Placing the LCDS 2030 in the spotlight was Minister of Natural Resources, Vickram Bharrat, during the COP30 High-Level Segment in Belém. He said Guyana’s model for sustainable, low-carbon development shows that climate adaptation and development can advance together when global finance systems enable it. The LCDS 2030, he said, has strengthened national monitoring, expanded Indigenous land rights, scaled renewable energy, improved food security and advanced biodiversity protection.
Minister Bharrat argued that Guyana’s integrated model stands in contrast to global systems that remain slow, fragmented and underfunded. “Adaptation is a daily question of safety and survival for millions,” he said. “Yet adaptation finance is too little, too slow and too hard to access.” The LCDS demonstrates how mitigation and adaptation can be pursued together; however, scaling such models will require global financial reform.

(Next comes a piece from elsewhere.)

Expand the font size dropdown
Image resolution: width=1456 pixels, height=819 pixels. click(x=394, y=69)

Guyana has received more than half a billion US dollars in jurisdictional REDD+ revenue to date, which has been reinvested directly into Indigenous communities for climate-resilient infrastructure, eco-tourism, sustainable forestry, and social services — proving, he said to the climate event, that climate finance can protect forests, support Indigenous peoples and strengthen national resilience simultaneously.

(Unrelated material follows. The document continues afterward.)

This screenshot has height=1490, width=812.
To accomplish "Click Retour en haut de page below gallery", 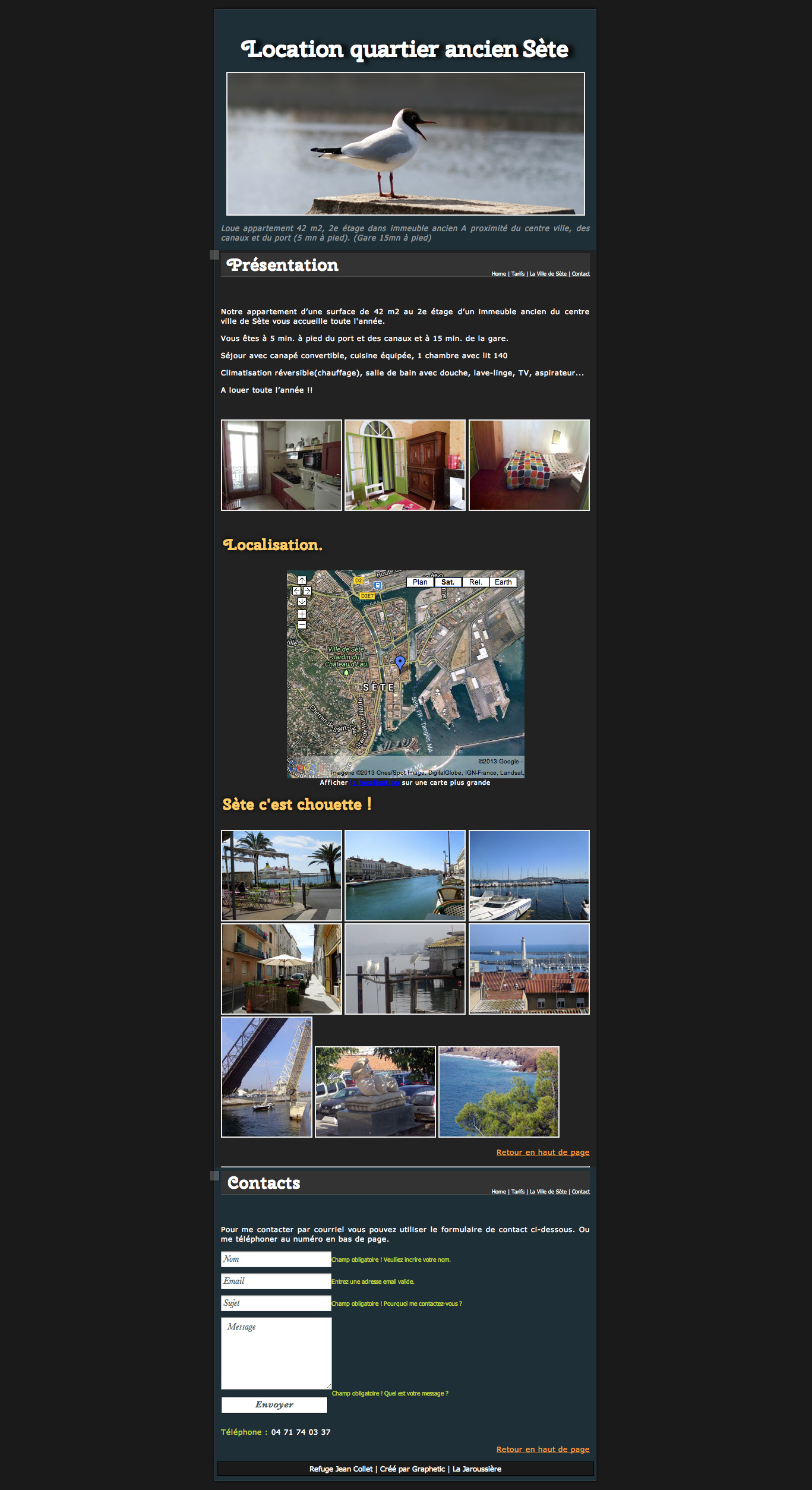I will tap(543, 1153).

Minister Bharrat also used this platform to outline the two other areas where global action must shift from rhetoric to implementation: the energy transition and forests and nature.
Regarding the energy transition, he warned that the world is entering a period of unprecedented energy demand, even as millions remain without access to modern energy. Transitioning away from fossil fuels, he said, must be guided by carbon science and a just transition — not slogans. That includes global carbon pricing, phasing out fossil-fuel subsidies, and recognising the role of responsible, lower-carbon producers in meeting unavoidable demand. Guyana’s own no-flaring requirement for offshore operations, he noted, is one example of how producers can reduce emissions while maintaining energy security.
On forests, the minister highlighted Guyana’s leadership in the Forest and Climate Leaders’ Partnership, which it co-chairs with the United Kingdom. The Forest Finance Roadmap — developed through this Partnership — outlines six mechanisms to make forests worth more alive than dead. Two are already advancing: the Tropical Forests Forever Facility, championed by Guyana and Brazil, and Jurisdictional REDD+, which enabled Guyana to become the first country to issue ART-TREES jurisdictional credits and access the CORSIA compliance market.
Guyana also helped launch the new Scaling JREDD+ Coalition in Belém, bringing together forest countries, Indigenous organisations, investors, standards bodies and civil society to expand high-integrity jurisdictional forest finance worldwide.
As he closed his presentation, Minister Bharrat pointed out that Guyana’s experience shows that the world does not lack solutions — rather, it only lacks the finance and modernised systems required to scale them. “Let us leave Belém not only believing that a better future is possible,” he told leaders, “but demonstrating that we chose to build it, together.”